Two takeaways from Kscope19

I am just back from Kscope19, and it was so rich in content that I couldn’t wait for the plane to reach the altitude where I could take out my laptop and start writing this. And there will be more posts in the near future about the new and roadmapped features and all the other interesting things I learned.

Today, I’ll just write about the two most important announcements from Oracle during the Sunday symposium and throughout the week: the new positioning and pricing for EPM Cloud and the future of 11.2.

New EPM Cloud pricing model

EPM Cloud is now one product that supports different business processes. This translates into three pricing options:

  • EPM Cloud Enterprise which gives you access to all the EPM Cloud business processes, including Financial Consolidation & Close, Tax Reporting, Planning, Profitability & Cost Management, Account Reconciliation, Narrative Reporting, Disclosure Management, and Enterprise Data Management. That’s the entire buffet of EPM Cloud, all you eat. You can have more than one of each. I asked Oracle what would happen if a customer wanted to create 100 Financial Close applications and was told that they would want to make sure there is a business reason for that, but creating an archive application from time to time should not be a problem, for example at the end of the fiscal year or before a major reorganization. In the US, the price is $500 per user per month, with a minimum of 25 users.
  • EPM Cloud Standard will get you access to only one business process, with the possibility to add more business processes for an additional fee. The standard option will be limited to only Planning, Financial Consolidation & Close, Account Reconciliation, and Narrative Reporting. Some “advanced” feature will be unavailable in the standard version (e.g., advanced consolidations in Financial Consolidation & Close, Groovy rules in Planning, translation matching in Account Reconciliation). The price for this one will be $250 per user per month, with a minimum of 10 users and an additional $2,500 per additional business process.
  • The “hosted” option which is similar to Enterprise, except that the price is not dependent on the number of users, but on the number of employees in your organization ($40 per employee per month, with a minimum of 5,000 employees).

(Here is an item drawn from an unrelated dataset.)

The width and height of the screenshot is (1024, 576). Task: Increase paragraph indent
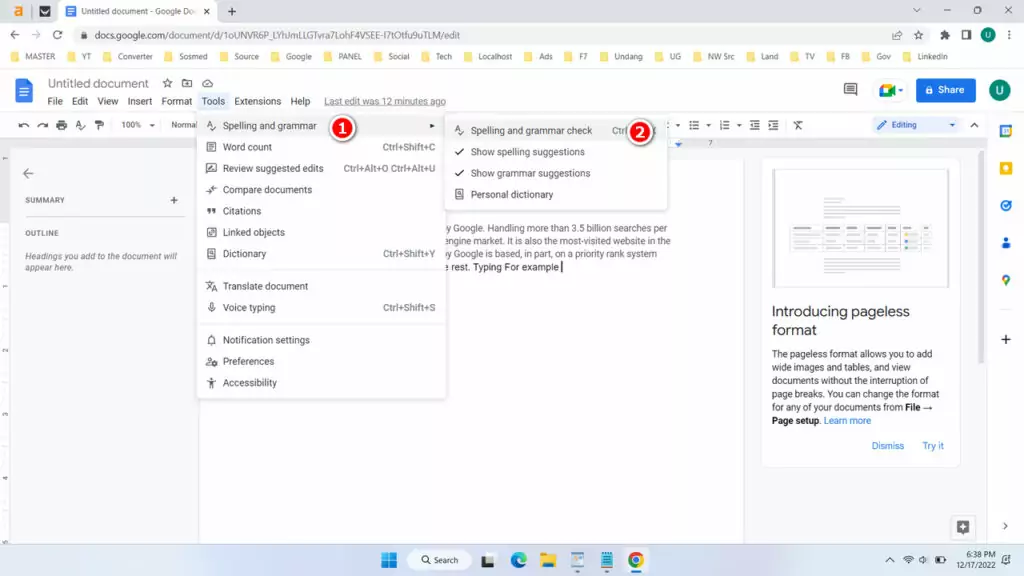point(773,124)
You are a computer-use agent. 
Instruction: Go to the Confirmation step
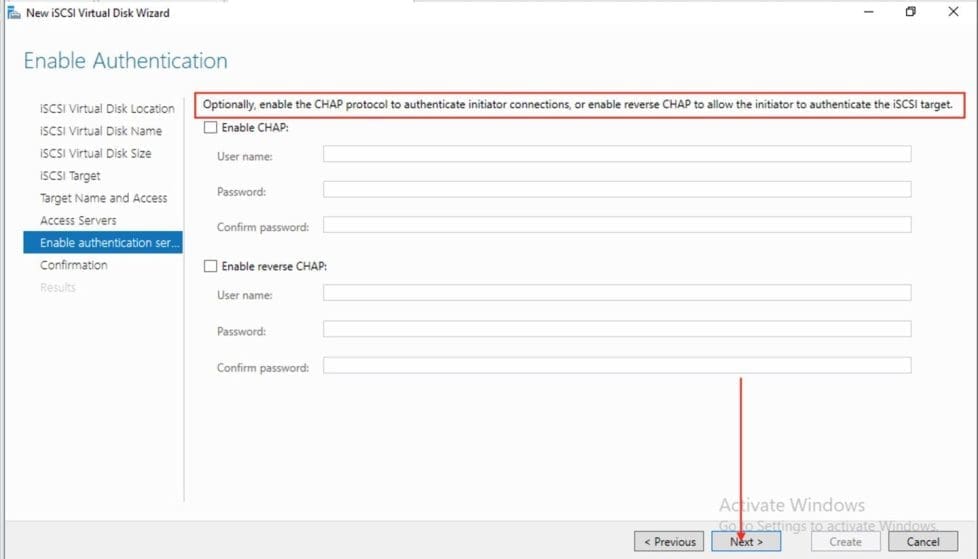click(73, 265)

No more silos and also no more CS! For example, FCCS is now the Financial Consolidation & Close business process of EPM Cloud.

I can’t stop from making an analogy with Netflix… At the beginning, similar to on-premise, were DVDs and VHS that you owned and kept at home, it was expensive and took space and dust. Then came Netflix DVD by mail where you could have one DVD at a time and had to return it before getting your next one, this is similar to the standard version of EPM and the EPM Cloud as it was sold until now. The Netflix we know now is the streaming service, just like this EPM Cloud Enterprise, where you pay a monthly fee and can binge on all the EPM business processes you want! This is a game changer.

I was a bit disappointed when learning that Tax Reporting didn’t make it in the Standard version, which will raise the price point for clients wanting to do only tax provisioning or country-by-country reporting. But on the other hand, it’s very exciting to consider that clients who will get passed this threshold will now have access to the entire EPM platform to support other tax needs such as transfer pricing, price monitoring, tax planning! And any EPM Enterprise client doing a Financial Close project will also be able to use Tax Reporting.

Hyperion is not dead and 11.2 is around the corner!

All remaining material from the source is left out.